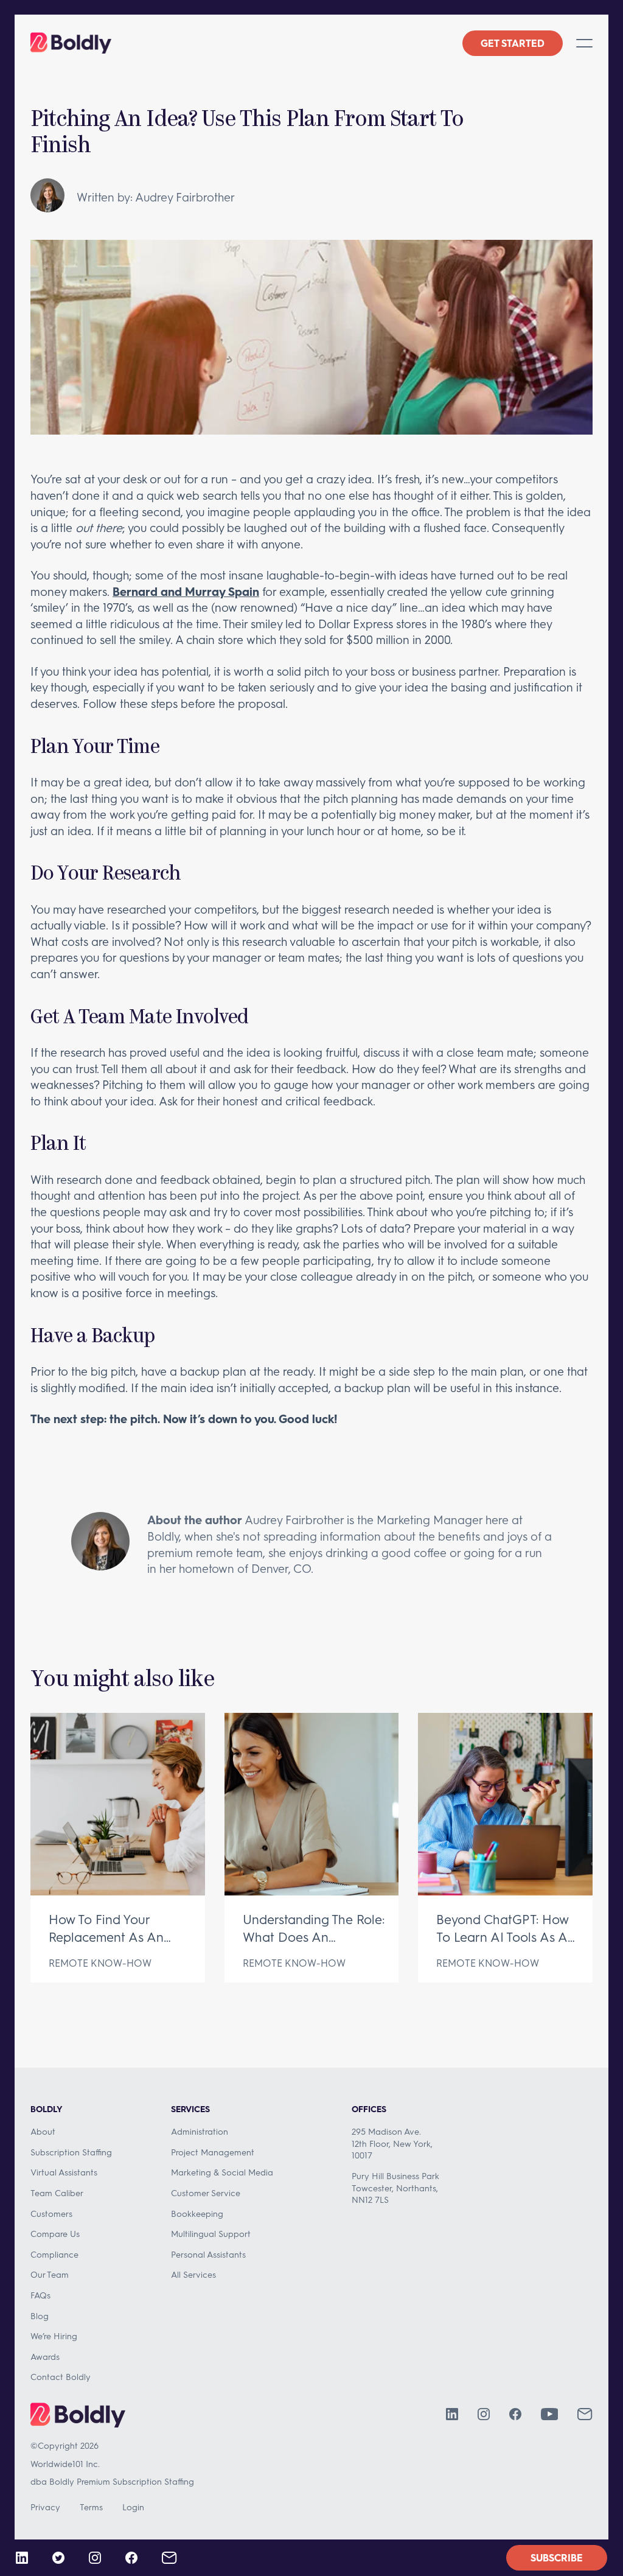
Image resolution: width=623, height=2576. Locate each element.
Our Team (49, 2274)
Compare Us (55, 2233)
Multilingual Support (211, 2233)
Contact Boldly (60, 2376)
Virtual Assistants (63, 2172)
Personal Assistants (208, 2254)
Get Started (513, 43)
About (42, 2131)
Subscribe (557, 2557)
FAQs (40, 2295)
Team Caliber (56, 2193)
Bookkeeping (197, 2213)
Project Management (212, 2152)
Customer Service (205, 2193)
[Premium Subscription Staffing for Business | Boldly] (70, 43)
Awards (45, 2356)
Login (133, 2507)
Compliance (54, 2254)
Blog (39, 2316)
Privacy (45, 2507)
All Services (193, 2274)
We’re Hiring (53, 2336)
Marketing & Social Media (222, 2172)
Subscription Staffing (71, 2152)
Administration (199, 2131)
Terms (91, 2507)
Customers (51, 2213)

———

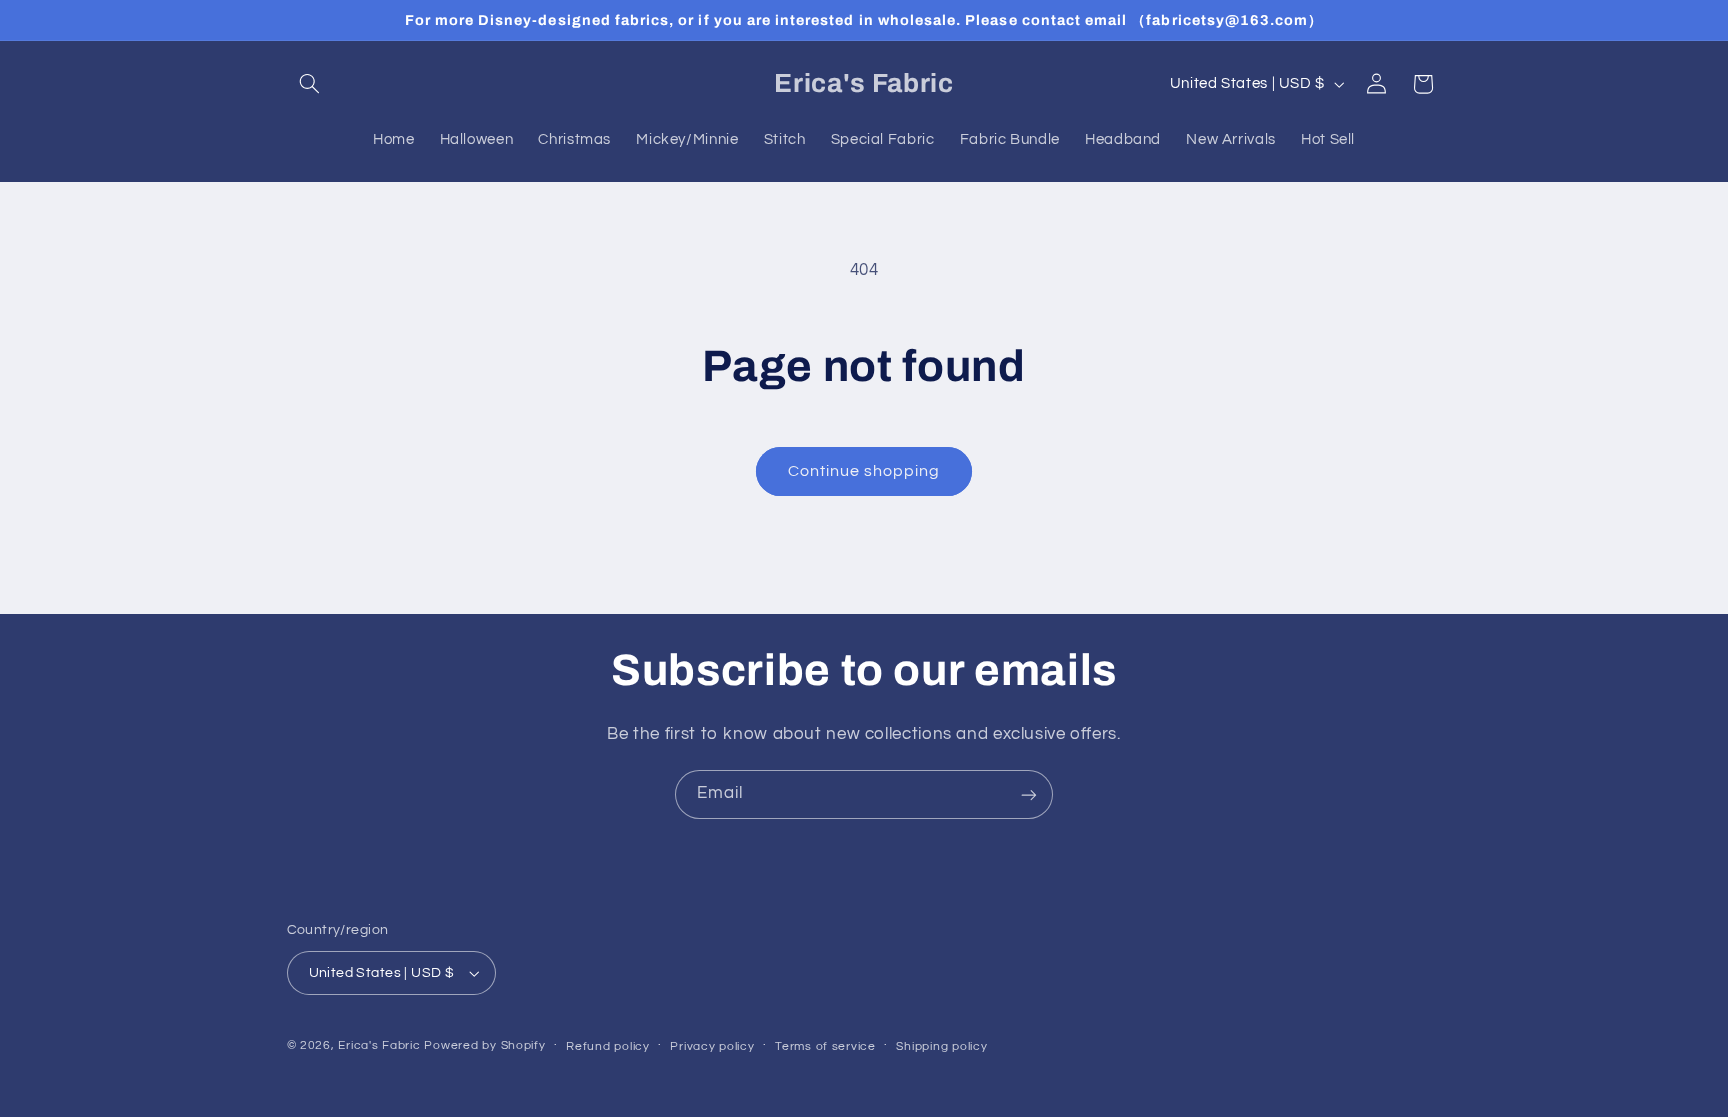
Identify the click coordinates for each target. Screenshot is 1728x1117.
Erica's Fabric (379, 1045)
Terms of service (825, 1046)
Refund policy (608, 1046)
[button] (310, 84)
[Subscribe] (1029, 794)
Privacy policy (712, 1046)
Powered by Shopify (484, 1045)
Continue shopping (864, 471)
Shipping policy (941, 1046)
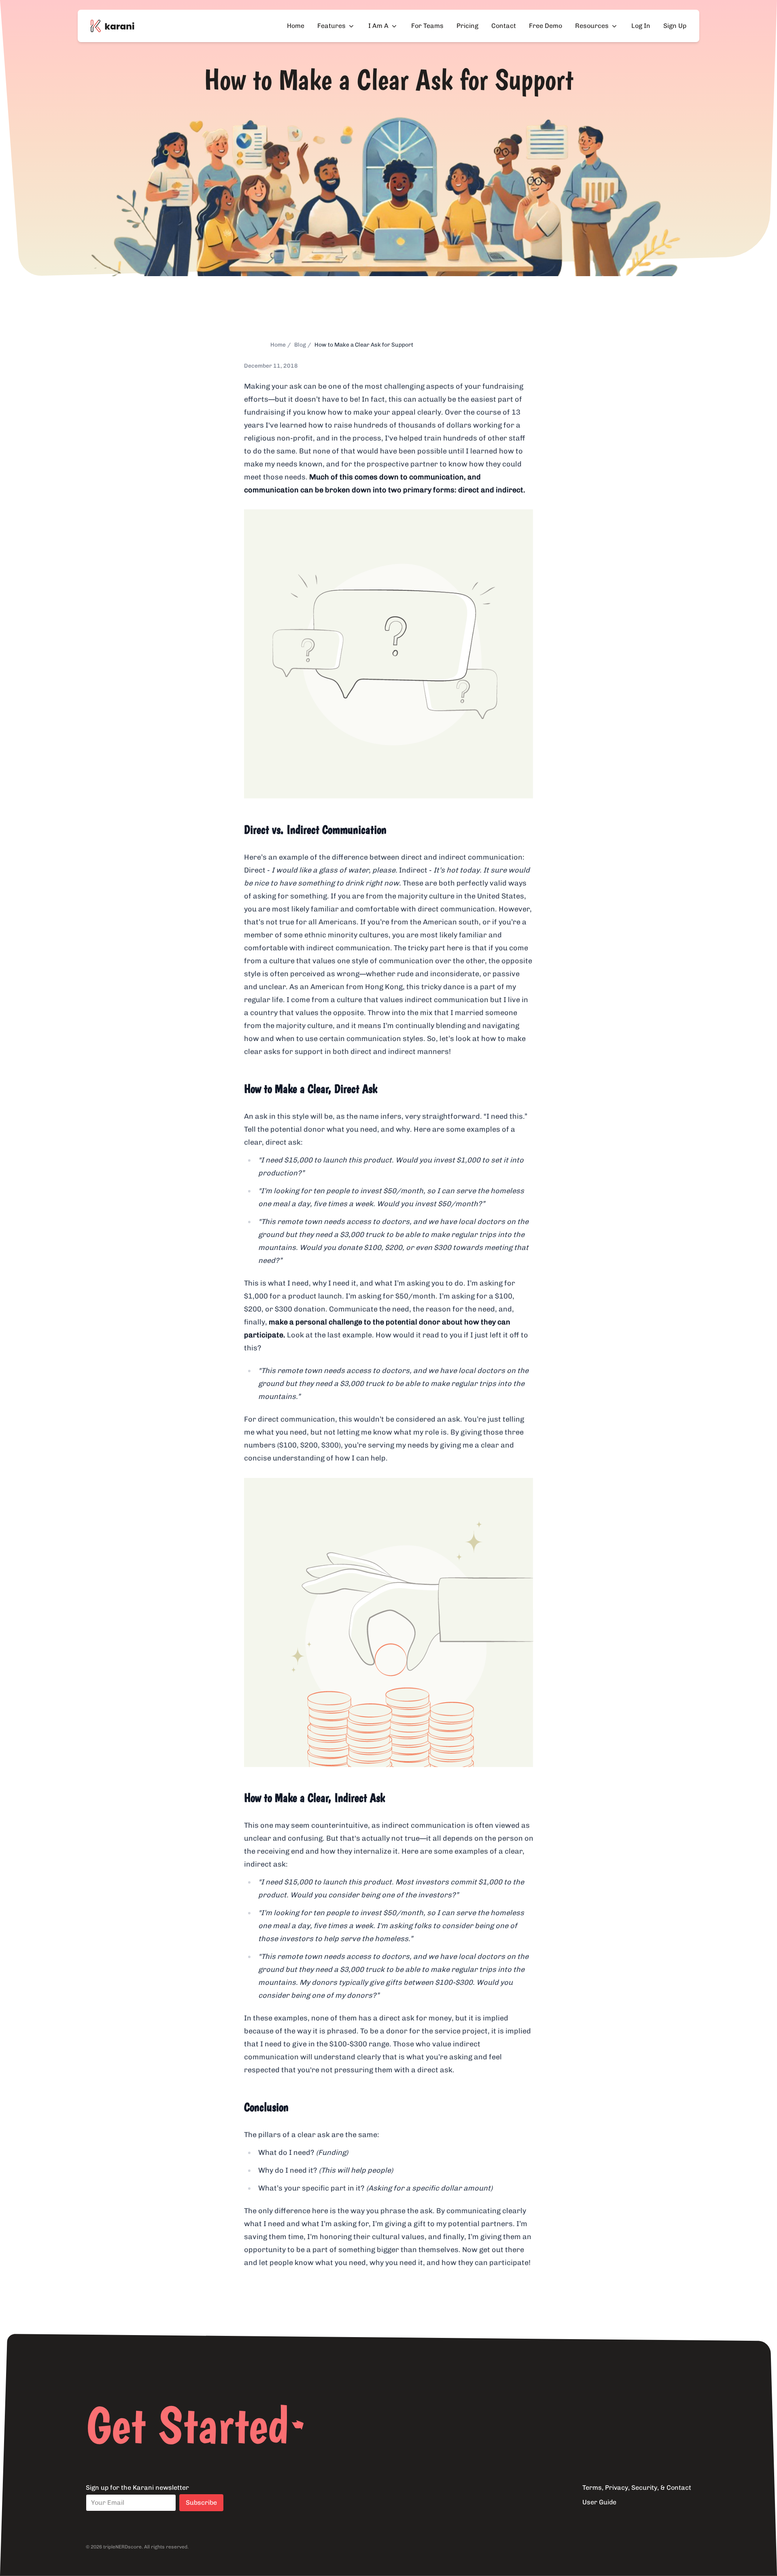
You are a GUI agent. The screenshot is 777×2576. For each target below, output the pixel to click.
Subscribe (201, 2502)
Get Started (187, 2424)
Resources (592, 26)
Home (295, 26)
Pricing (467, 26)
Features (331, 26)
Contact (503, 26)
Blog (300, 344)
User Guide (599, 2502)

———

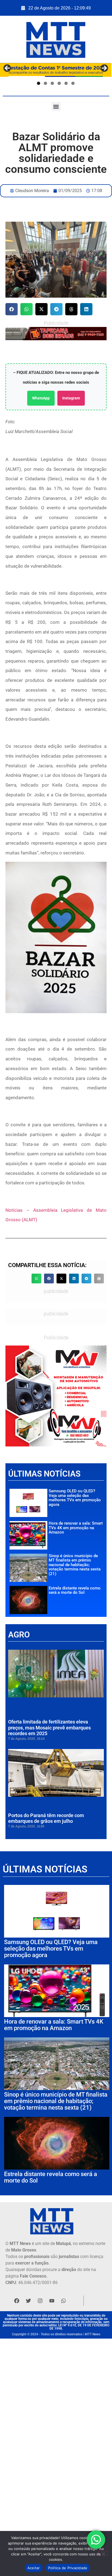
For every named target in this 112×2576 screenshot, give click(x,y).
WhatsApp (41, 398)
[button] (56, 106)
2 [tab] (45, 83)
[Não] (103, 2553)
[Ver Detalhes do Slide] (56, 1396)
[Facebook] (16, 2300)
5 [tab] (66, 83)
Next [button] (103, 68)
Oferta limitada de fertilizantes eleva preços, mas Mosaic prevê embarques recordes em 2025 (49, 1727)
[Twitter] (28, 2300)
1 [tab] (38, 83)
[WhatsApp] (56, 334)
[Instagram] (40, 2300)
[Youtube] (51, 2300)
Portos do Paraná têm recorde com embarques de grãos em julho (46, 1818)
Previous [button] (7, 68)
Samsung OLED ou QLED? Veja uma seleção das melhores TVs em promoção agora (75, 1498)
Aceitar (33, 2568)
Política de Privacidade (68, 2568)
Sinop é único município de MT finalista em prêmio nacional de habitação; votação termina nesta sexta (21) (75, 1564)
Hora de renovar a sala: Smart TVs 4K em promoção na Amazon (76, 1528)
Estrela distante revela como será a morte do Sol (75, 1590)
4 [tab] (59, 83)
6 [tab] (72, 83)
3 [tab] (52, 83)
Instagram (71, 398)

———

When the line with "Image resolution: width=623, height=2576." is reached in the data above, start copying there, and copy each line exactly until the line with "Customers (51, 2213)" has been copied; copy nothing else.

Image resolution: width=623, height=2576. Locate each element.
Our Team (49, 2274)
Compare Us (55, 2233)
Multilingual Support (211, 2233)
Contact Boldly (60, 2376)
Virtual Assistants (63, 2172)
Personal Assistants (208, 2254)
Get Started (513, 43)
About (42, 2131)
Subscribe (557, 2557)
FAQs (40, 2295)
Team Caliber (56, 2193)
Bookkeeping (197, 2213)
Project Management (212, 2152)
Customer Service (205, 2193)
[Premium Subscription Staffing for Business | Boldly] (70, 43)
Awards (45, 2356)
Login (133, 2507)
Compliance (54, 2254)
Blog (39, 2316)
Privacy (45, 2507)
All Services (193, 2274)
We’re Hiring (53, 2336)
Marketing & Social Media (222, 2172)
Subscription Staffing (71, 2152)
Administration (199, 2131)
Terms (91, 2507)
Customers (51, 2213)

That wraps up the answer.